EXERCISE INPUT Block Start
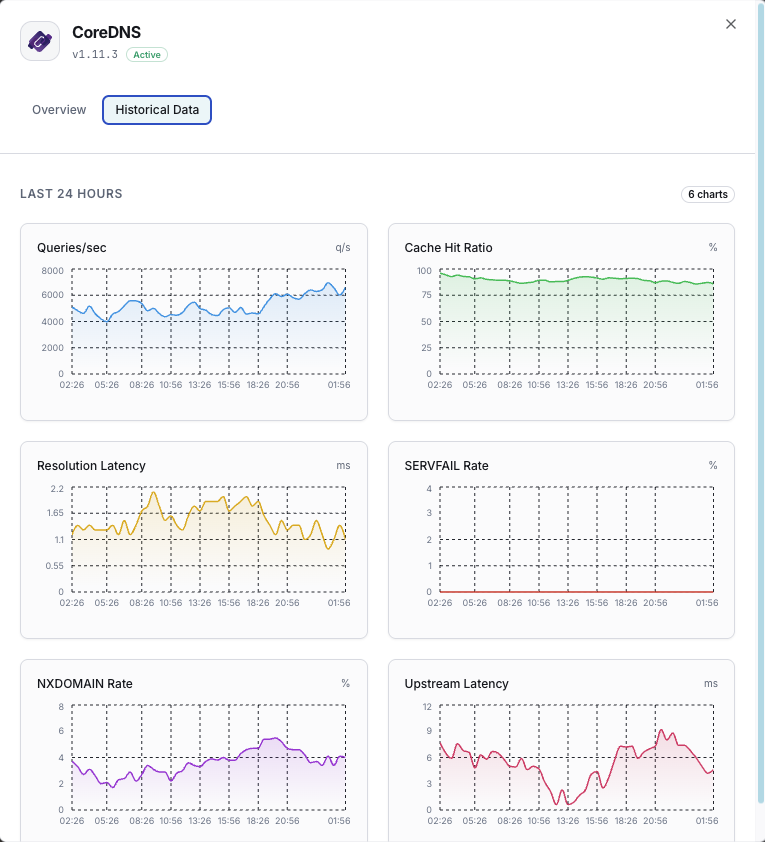Click the CoreDNS app icon
765x842 pixels.
pos(40,41)
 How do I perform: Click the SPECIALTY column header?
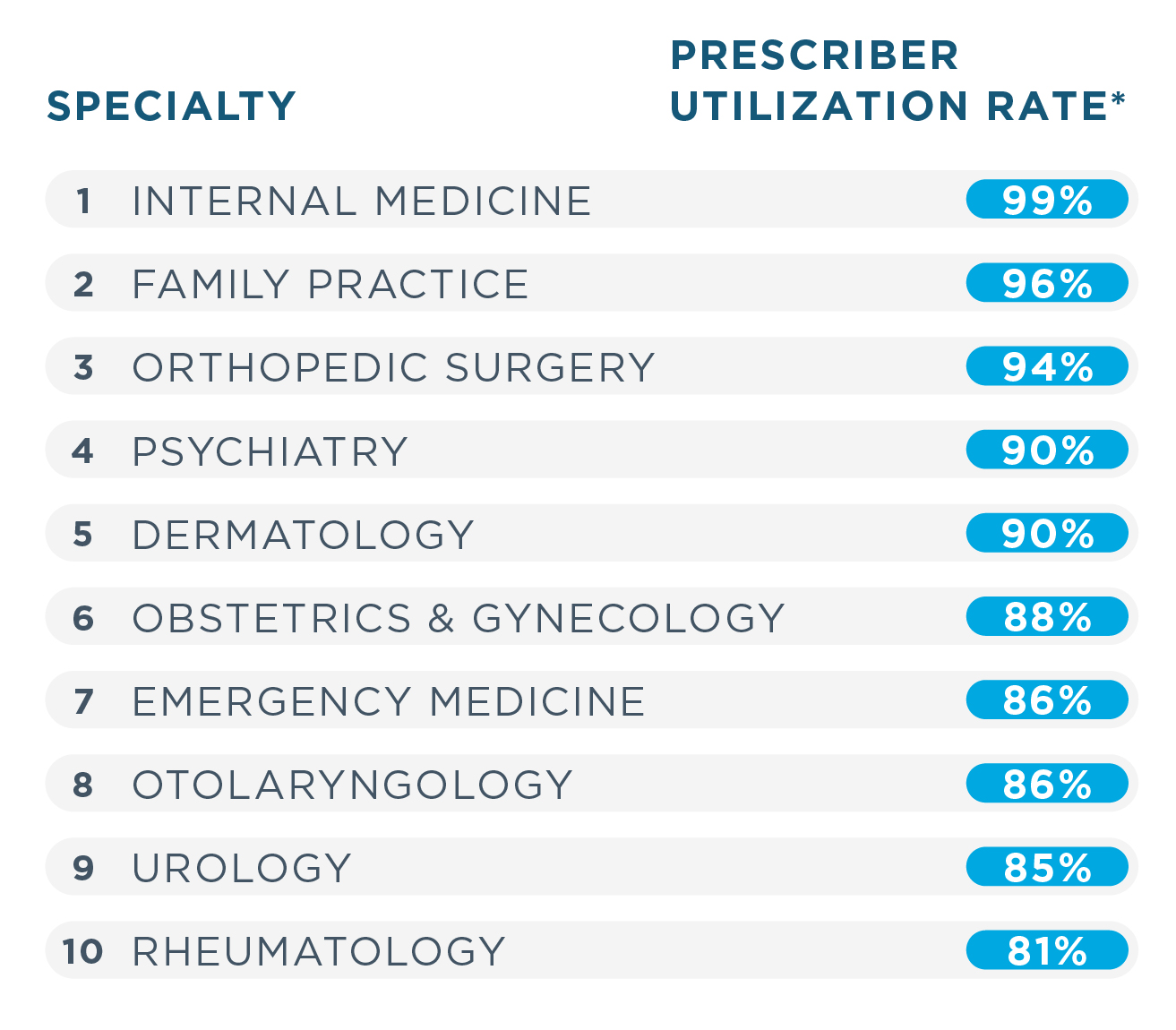point(171,107)
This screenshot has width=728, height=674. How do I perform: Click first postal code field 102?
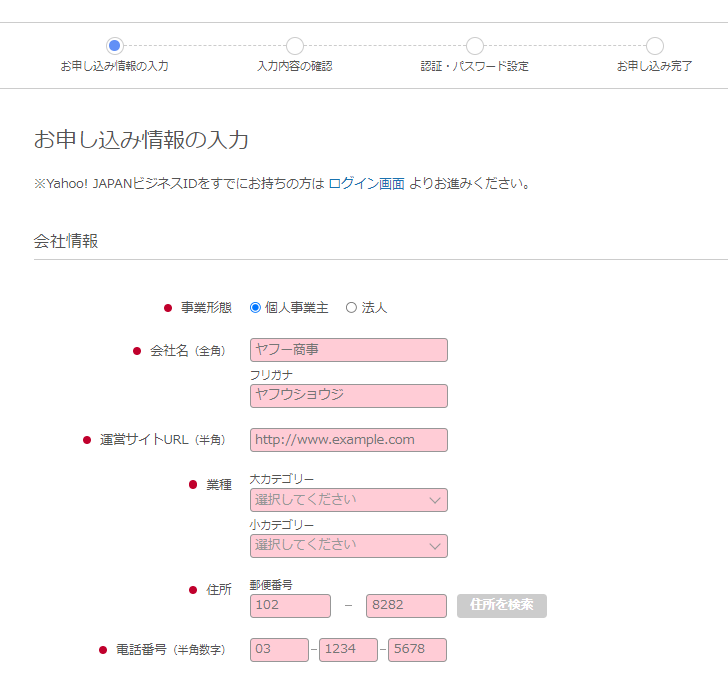tap(290, 605)
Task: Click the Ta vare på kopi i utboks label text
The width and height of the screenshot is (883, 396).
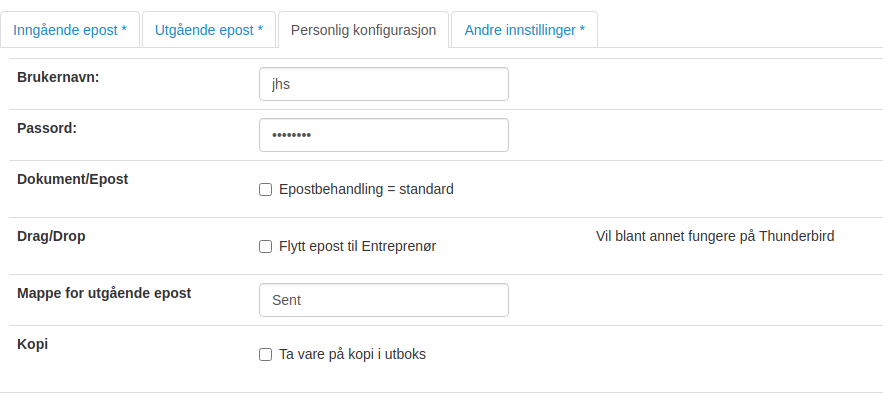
EXERCISE INPUT Block End
_EXERCISE OBJECTIVE_
Beginning with the line that contains "This screenshot has" and ending with the final line of the material, reproduce those lines exactly and nothing else. Omit the pictures.

_RESPONSE FOR THIS EXERCISE_
This screenshot has width=728, height=674. How do I perform: Click first postal code field 102?
tap(290, 605)
Task: Click the Ta vare på kopi i utboks label text
The width and height of the screenshot is (883, 396).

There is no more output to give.